El ministro de Turismo de la provincia aseguró que hay picos de ocupación del 80% en los Esteros del Iberá y un buen movimiento económico en la temporada de invierno. Sin embargo, en contraste, trabajadores de hoteles céntricos de la ciudad de Corrientes afirman que la ocupación no llega al 50% y que las estadías son cada vez más cortas.
La temporada de vacaciones de invierno en Corrientes deja dos panoramas diferentes según el lugar y el sector consultado.
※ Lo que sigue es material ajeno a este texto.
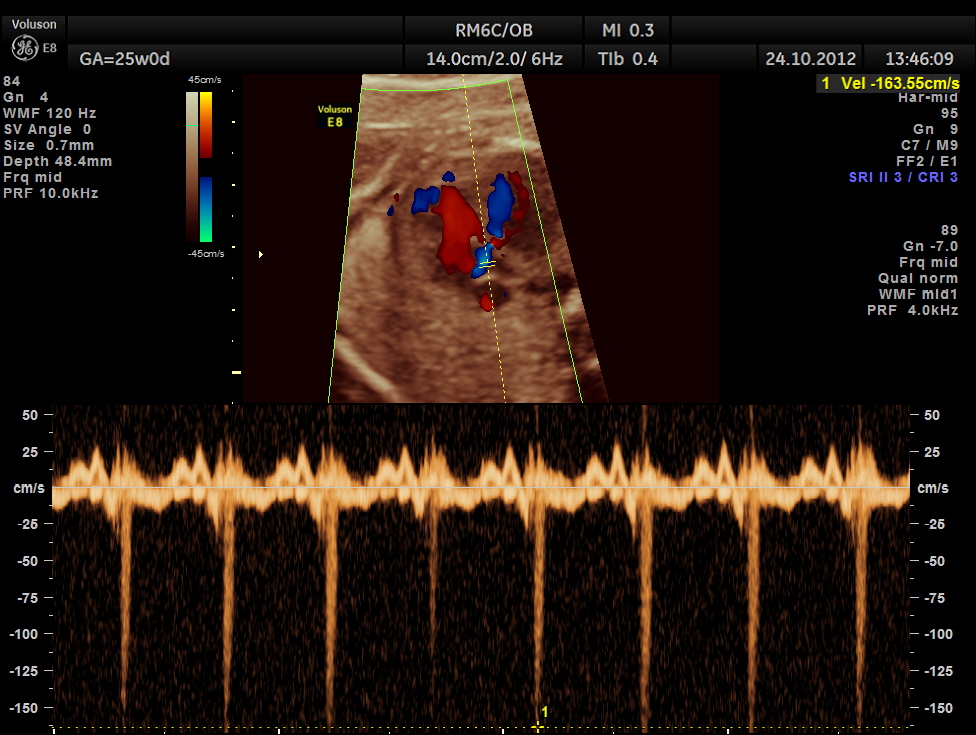Click the yellow Voluson E8 watermark in image
The width and height of the screenshot is (976, 735).
[x=335, y=115]
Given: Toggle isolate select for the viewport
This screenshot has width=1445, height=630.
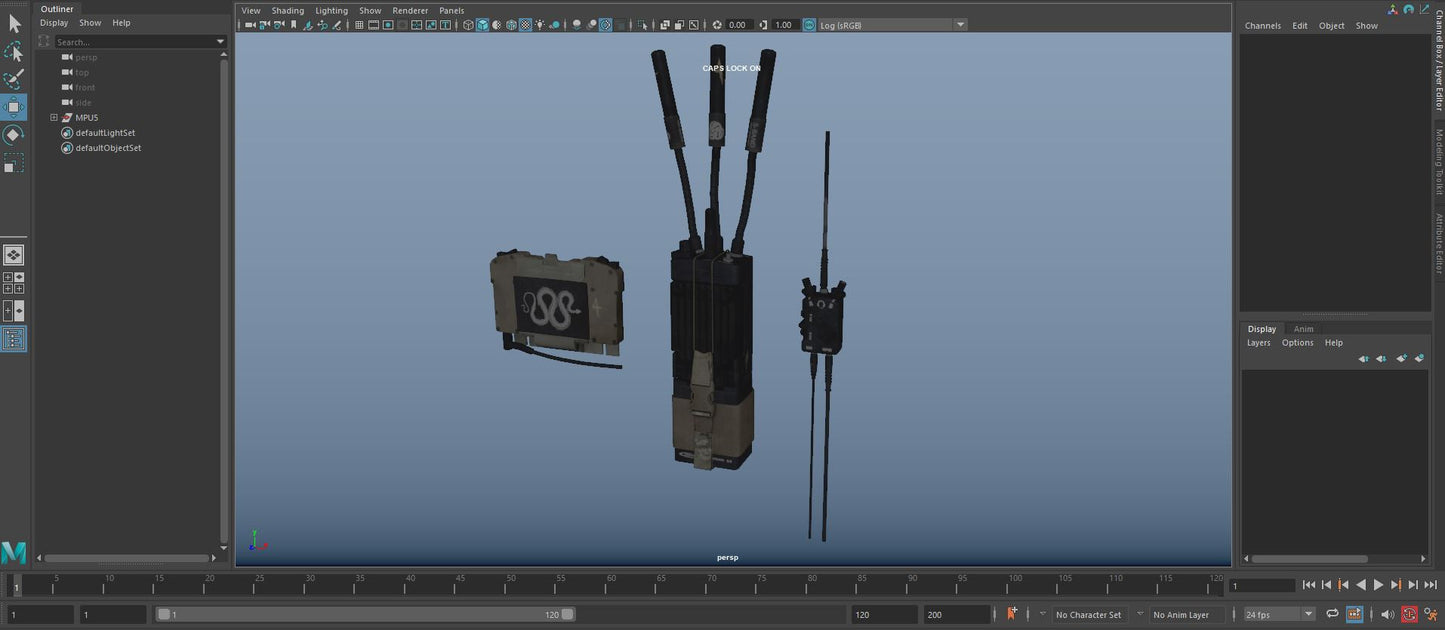Looking at the screenshot, I should 643,25.
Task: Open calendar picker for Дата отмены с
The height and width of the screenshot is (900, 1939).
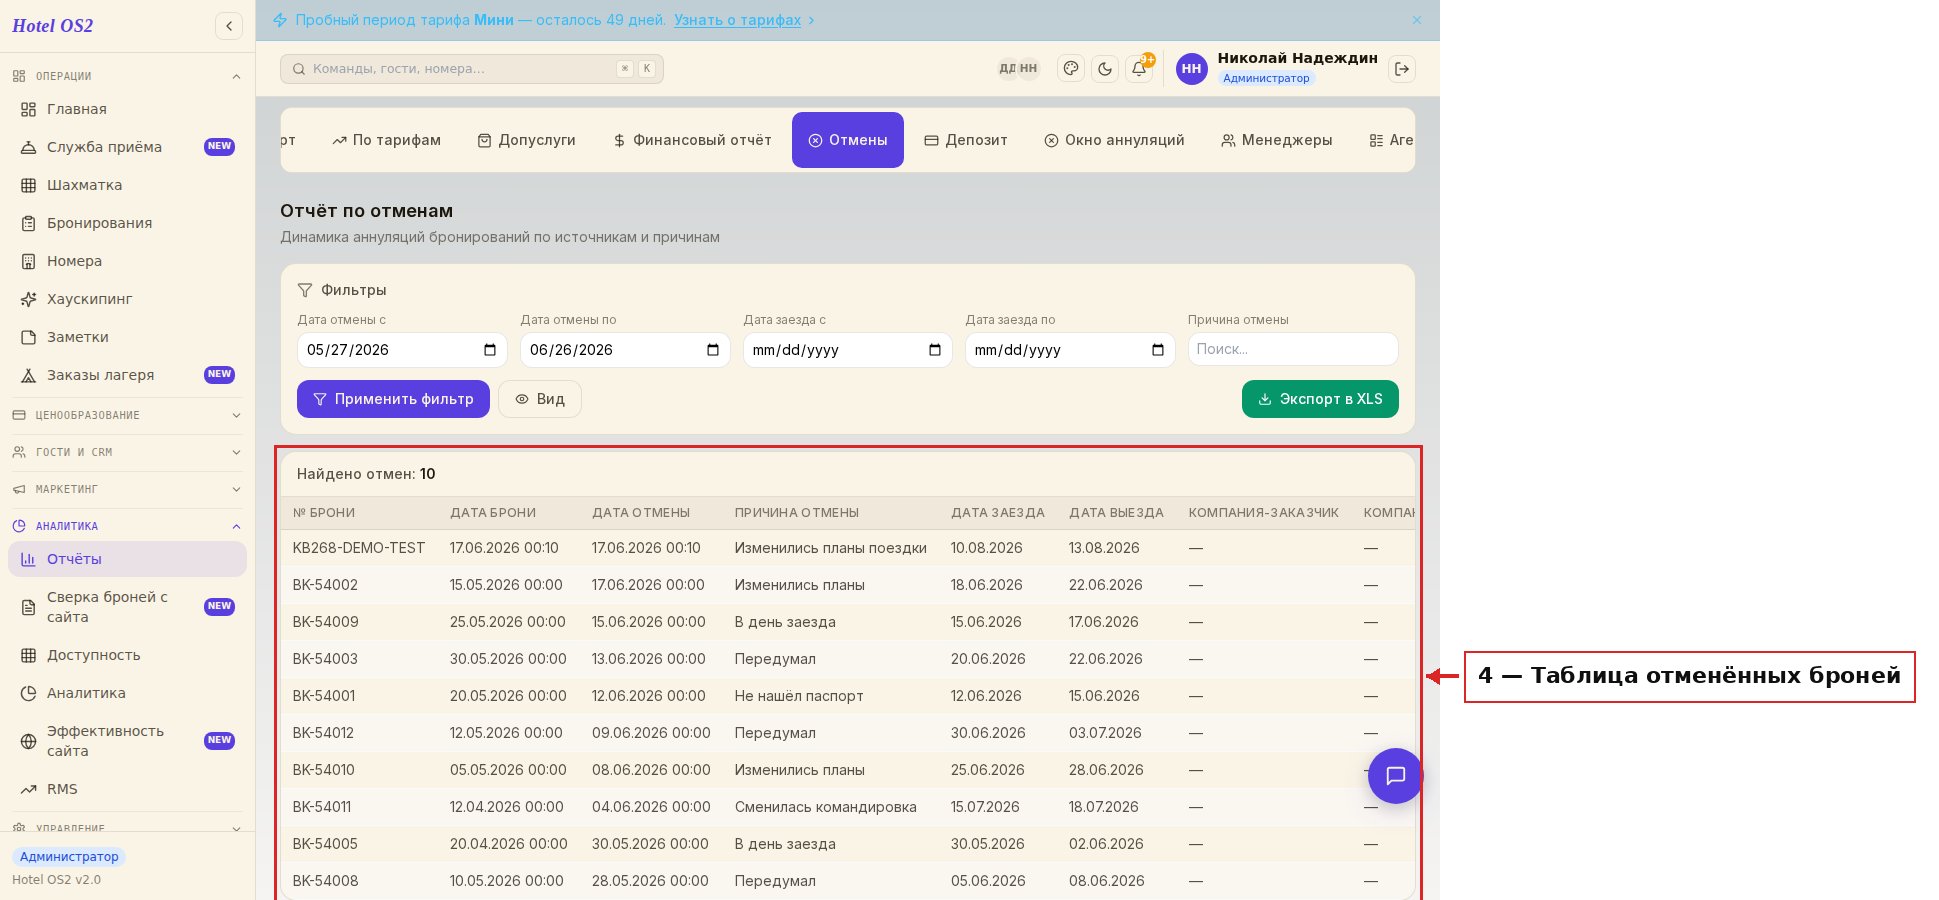Action: tap(490, 350)
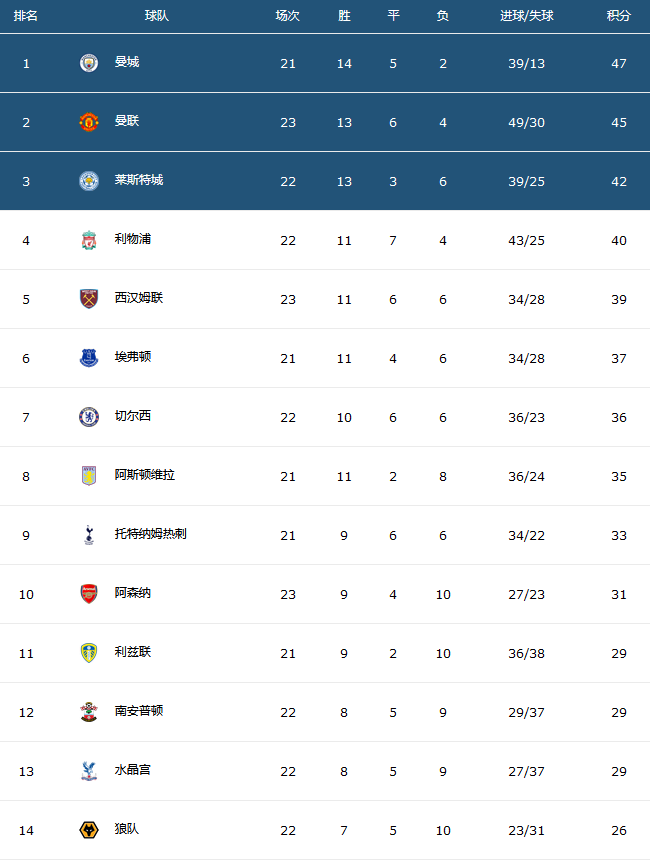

Mientras que desde la cartera de Turismo destacan el buen desempeño en los Esteros del Iberá y los destinos vinculados a la pesca deportiva, desde los hoteles de la capital correntina aseguran que atraviesan una situación preocupante.
En diálogo con Radio Sudamericana, Juan Enrique Braillard Poccard, actual ministro de Turismo de Corrientes, señaló que la provincia registra picos de ocupación hotelera del 80%, principalmente en los portales de acceso a los Esteros del Iberá, con los niveles más altos en Carlos Pellegrini y buenos indicadores también en Concepción del Yaguareté Corá.
Respecto de la ciudad de Corrientes, Braillard Poccard indicó que la ocupación de las plazas hoteleras tradicionales ronda el 50%, mientras que las unidades temporarias presentan cifras similares.
"Son números que se esperaban en este contexto del país, venimos con buenos números y con un buen impacto económico en la región", dijo Braillard Poccard en este medio.
La mirada de hoteleros de la Capital
Fernando, trabajador de un hotel céntrico, aseguró en declaraciones a Radio Sudamericana que la ocupación no alcanza el 50% durante la segunda semana del receso invernal y afirmó que el panorama es incluso más complicado que el registrado en igual período del año pasado.
Según explicó, disminuyeron notablemente las consultas por reservas y las estadías pasaron de durar entre tres y cinco noches a reducirse, en muchos casos, a una sola. “Corrientes se está volviendo un lugar de paso”, sostuvo, al señalar que muchos turistas descansan una noche en la ciudad antes de continuar viaje hacia otros destinos, principalmente aquellos vinculados a la naturaleza.
El trabajador también remarcó que la falta de propuestas culturales y espectáculos repercute en la permanencia de los visitantes y aseguró que la situación impacta de manera directa sobre la gastronomía y el comercio.
Además, indicó que los turistas muestran un comportamiento de consumo mucho más cauteloso, comparando precios y buscando descuentos antes de decidir dónde alojarse o comer.